++++ Source data

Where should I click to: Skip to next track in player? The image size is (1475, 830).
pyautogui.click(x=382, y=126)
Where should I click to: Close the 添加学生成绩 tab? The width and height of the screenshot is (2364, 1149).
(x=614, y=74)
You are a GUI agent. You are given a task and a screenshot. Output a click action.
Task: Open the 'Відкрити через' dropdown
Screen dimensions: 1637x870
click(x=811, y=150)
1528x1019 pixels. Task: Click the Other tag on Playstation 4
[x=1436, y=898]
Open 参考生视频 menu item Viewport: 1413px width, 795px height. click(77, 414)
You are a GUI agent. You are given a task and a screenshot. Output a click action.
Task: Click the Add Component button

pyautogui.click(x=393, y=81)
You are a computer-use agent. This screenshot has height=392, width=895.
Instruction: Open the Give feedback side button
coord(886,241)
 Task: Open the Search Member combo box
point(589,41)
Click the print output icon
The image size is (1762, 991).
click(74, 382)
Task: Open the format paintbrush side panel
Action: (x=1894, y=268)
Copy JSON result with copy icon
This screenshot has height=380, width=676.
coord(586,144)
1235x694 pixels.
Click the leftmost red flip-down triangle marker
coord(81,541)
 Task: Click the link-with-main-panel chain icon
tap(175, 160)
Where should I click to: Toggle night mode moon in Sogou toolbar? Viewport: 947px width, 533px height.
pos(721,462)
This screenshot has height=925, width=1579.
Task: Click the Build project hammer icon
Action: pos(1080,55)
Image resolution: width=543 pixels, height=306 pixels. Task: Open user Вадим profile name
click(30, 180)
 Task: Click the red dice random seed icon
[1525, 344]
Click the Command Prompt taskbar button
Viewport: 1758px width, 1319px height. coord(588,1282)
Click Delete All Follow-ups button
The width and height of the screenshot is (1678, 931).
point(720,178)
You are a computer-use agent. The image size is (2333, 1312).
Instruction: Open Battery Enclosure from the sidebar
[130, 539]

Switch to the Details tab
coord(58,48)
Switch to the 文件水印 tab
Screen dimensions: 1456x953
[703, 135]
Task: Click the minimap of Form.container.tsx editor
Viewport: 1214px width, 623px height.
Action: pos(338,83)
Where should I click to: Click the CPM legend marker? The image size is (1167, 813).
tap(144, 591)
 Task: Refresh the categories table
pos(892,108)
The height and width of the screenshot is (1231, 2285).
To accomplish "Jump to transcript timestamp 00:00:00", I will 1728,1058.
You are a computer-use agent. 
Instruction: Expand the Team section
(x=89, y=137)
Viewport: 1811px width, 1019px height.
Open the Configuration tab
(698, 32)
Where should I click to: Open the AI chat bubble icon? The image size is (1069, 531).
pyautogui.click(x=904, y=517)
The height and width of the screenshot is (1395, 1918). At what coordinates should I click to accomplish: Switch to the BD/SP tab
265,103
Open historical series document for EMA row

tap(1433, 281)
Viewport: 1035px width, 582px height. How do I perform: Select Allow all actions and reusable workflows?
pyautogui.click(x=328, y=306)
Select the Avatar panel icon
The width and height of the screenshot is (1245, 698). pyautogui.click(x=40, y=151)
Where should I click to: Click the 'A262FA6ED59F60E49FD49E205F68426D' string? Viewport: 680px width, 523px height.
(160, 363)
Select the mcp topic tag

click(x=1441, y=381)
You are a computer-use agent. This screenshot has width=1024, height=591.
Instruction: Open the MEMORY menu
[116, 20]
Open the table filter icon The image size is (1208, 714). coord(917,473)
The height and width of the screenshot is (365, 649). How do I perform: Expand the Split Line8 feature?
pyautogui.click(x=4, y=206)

++++++++

# Exercise description:
Count of lines with the string "computer" in the material above: give that number only.

# Solution to the exercise:
4